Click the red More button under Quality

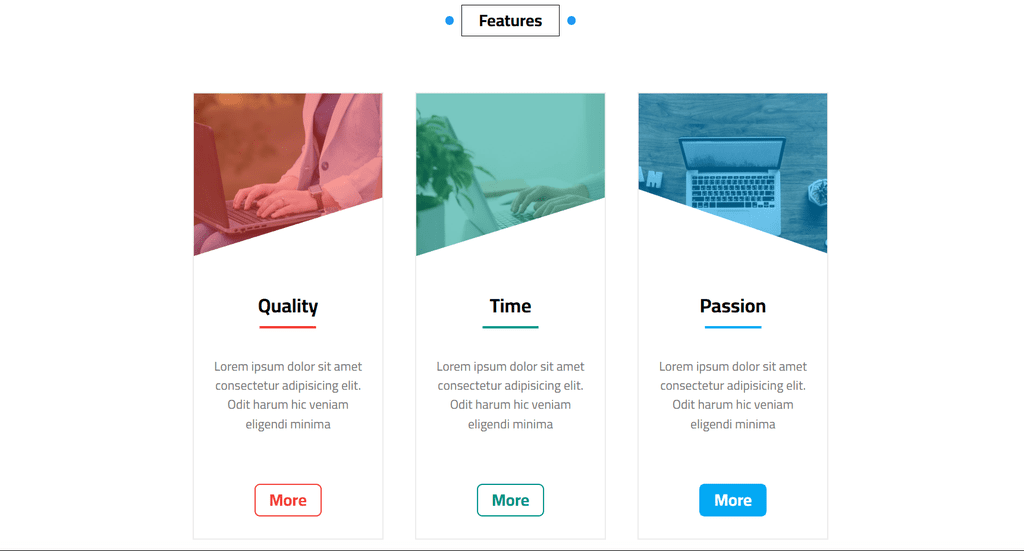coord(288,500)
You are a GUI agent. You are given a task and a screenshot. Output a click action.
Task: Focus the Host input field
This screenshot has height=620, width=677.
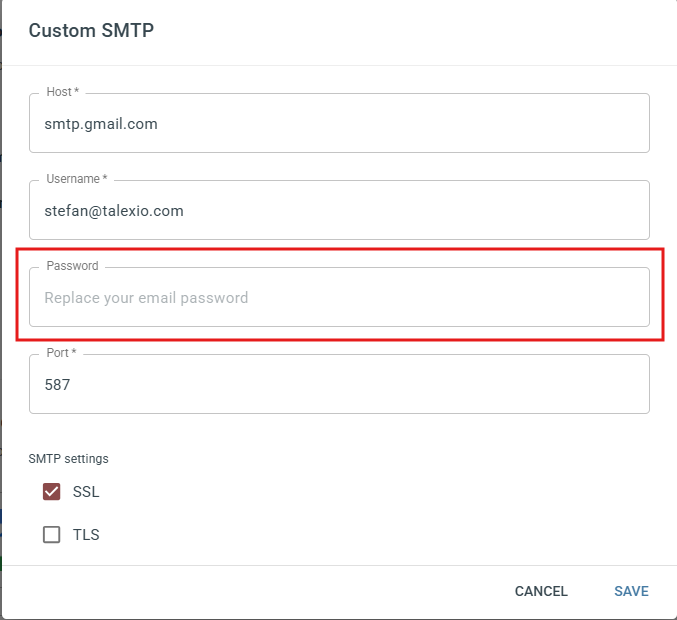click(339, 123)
━━━━━━━━
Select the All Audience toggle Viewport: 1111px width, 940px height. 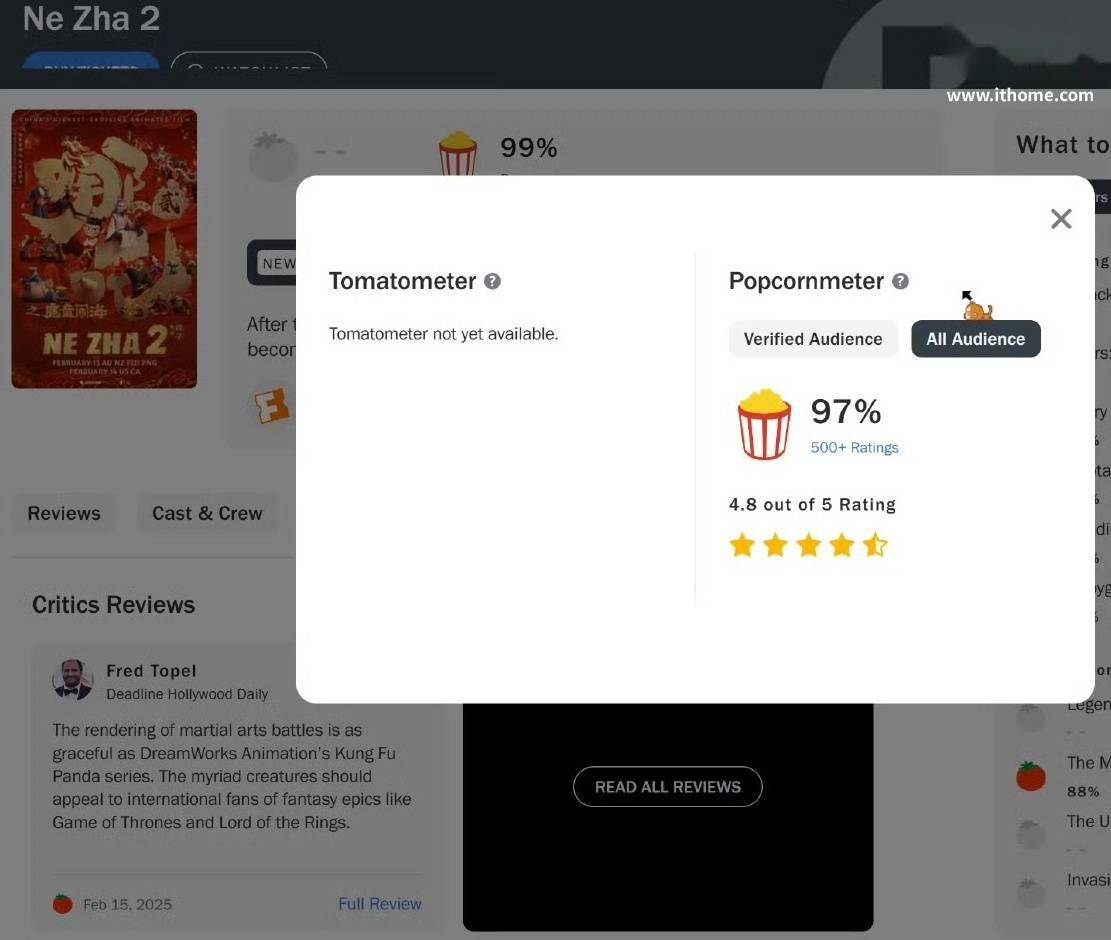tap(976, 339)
━━━━━━━━
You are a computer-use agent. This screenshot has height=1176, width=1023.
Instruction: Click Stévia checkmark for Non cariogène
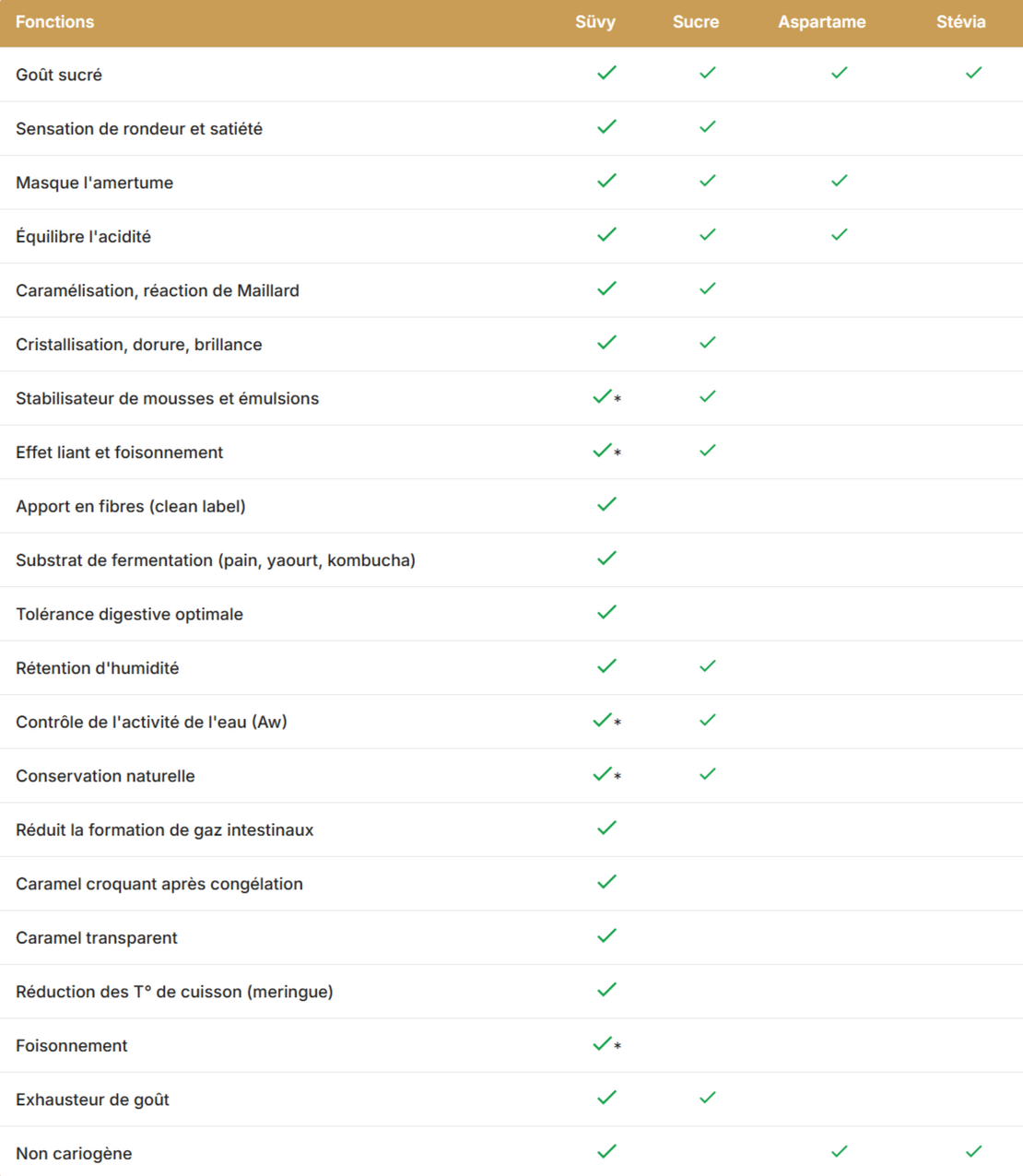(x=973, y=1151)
━━━━━━━━
What you should do — Your answer should be a single number: how many lines in the listing above contain "agent"?

Written solution — 2